Tuesday, June 5, 2012

The weather affects my pain level. This rainy, sticky, moist, grey yuckiness is what my body is feeling like now. I wonder if along with the earth, my body swells too, taking in the moistness, bloating with rains. The surgeon's scalpels have been scraping, slicing through my vaginal walls and deeper through my cervix all night. I feel like a rag, a damp, aching rag of a human body.
The days of warmth and sunshine were a haven and a heaven for my body. I almost felt great, I almost believed that the wound had healed and that I could march back into life with my healed and gracious body. And then the rain came and stayed and poured down and the earth kept swelling and swelling and my aching, tired body once again surrendered to the inevitable cruelty that it had escaped from for five whole days of delight.
Sleep did not come tonight. Chopped, chiseled, sliced, diced. If my body would bleed, there would be a deep puddle of dark red underneath me now. My body doesn't bleed, it keeps its suffering to itself, sharing its fate only with me.
What is left for me to do but to wait and to know that the sun will come back out, that my earth will heave and sigh underneath its warm and sensual arrival. That the plants whose flowers have been pounded away by the torrents will grow new ones. That my body will be joyful again and that it will sing again to me the way it did only a few days ago. It will once again tell me that there is so much hope for me and that there is so much beauty awaiting to unveil itself to me. I will once again believe it and I will once again feel the blessings bestowed upon me.
What else can I do, but relish, remember, give praise to those moments that now feel so foreign. And how quick the change is, like a cruel transformation from butterfly back to bug.

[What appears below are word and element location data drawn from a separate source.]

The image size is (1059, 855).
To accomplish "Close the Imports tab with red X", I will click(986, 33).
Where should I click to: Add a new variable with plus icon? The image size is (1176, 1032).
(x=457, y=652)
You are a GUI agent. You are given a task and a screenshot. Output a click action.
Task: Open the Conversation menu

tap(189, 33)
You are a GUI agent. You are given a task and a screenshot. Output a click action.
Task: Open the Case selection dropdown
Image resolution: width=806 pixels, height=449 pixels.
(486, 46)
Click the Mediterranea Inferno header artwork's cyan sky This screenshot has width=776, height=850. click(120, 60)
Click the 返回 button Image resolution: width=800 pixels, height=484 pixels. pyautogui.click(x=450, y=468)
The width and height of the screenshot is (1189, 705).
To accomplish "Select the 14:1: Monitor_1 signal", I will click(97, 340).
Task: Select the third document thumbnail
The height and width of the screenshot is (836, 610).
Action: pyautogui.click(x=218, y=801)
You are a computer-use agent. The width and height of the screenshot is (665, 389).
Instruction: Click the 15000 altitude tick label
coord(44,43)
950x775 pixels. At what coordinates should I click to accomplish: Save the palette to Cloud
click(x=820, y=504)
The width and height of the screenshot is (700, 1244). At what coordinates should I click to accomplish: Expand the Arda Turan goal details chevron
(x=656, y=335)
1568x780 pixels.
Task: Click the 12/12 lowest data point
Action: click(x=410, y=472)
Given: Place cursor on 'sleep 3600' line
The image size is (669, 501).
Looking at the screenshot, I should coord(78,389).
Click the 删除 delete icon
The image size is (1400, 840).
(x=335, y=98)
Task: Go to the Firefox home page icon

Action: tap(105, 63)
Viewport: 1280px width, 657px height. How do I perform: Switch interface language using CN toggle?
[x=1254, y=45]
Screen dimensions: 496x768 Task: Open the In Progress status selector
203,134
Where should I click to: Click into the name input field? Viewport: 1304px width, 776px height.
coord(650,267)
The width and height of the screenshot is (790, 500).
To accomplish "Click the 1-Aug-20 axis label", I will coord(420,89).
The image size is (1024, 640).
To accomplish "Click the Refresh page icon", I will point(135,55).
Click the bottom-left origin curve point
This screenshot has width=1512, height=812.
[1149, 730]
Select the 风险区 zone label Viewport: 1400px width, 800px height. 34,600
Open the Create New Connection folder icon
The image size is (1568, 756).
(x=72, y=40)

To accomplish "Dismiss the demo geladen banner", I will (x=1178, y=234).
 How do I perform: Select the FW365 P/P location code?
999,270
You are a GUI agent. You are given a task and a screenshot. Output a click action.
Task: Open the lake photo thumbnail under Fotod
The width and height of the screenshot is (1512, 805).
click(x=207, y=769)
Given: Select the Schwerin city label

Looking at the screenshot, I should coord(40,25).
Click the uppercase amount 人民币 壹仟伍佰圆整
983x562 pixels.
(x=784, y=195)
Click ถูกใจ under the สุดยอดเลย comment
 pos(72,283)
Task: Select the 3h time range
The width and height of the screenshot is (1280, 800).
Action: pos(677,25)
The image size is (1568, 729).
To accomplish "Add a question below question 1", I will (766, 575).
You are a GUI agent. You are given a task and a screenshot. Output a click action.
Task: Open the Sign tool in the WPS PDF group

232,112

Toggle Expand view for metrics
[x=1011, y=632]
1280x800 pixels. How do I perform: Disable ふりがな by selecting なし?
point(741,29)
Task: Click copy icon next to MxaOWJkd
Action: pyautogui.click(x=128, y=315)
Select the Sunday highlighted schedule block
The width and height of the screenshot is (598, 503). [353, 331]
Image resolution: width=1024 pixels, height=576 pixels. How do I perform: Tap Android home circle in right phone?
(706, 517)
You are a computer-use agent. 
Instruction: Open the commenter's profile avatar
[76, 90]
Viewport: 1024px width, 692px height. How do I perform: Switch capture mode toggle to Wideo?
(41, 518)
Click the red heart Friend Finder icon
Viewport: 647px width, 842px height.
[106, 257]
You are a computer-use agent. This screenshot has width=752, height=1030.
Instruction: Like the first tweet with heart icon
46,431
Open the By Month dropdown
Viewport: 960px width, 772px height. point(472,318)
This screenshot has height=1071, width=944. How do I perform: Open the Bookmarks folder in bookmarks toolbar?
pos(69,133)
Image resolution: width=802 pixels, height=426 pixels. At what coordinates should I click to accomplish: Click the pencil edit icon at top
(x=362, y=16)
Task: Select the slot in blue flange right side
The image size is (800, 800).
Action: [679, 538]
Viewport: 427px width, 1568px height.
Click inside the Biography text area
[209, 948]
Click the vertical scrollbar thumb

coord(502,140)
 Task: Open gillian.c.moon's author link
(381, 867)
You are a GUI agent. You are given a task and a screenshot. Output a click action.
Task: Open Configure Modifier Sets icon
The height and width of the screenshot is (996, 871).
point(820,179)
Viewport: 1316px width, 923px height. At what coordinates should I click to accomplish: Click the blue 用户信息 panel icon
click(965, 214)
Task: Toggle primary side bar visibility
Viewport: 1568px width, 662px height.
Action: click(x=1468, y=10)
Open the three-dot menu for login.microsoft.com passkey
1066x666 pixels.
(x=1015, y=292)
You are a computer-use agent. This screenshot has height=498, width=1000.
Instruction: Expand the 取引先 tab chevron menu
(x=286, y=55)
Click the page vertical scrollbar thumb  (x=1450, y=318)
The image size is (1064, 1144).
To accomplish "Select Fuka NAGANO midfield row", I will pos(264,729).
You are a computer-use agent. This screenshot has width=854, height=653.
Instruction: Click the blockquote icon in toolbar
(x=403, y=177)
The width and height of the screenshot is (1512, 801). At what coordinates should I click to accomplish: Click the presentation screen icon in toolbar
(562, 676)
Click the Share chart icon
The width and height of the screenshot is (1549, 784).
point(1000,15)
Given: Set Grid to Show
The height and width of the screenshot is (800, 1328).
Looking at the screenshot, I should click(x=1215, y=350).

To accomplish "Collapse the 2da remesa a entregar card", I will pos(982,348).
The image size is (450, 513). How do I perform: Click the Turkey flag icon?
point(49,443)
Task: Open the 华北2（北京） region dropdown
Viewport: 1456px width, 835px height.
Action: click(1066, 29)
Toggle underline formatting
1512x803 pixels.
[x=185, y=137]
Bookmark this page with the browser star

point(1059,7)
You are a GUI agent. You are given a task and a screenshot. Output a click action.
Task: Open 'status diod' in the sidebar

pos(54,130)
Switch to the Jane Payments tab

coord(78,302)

The knife is sharp, lodged deep inside. I imagine my legs, open, wide open with a beautiful tulip, open, wide open where my vagina is. These are the paintings that I want to paint. Bodies, open, wide open and blossoming. These are the images that help me make my way through the nights that feel  like a fight and a graveyard full of losses.
Nights of restorative sleep are for the angels. I am flesh, blood, nerves and knives.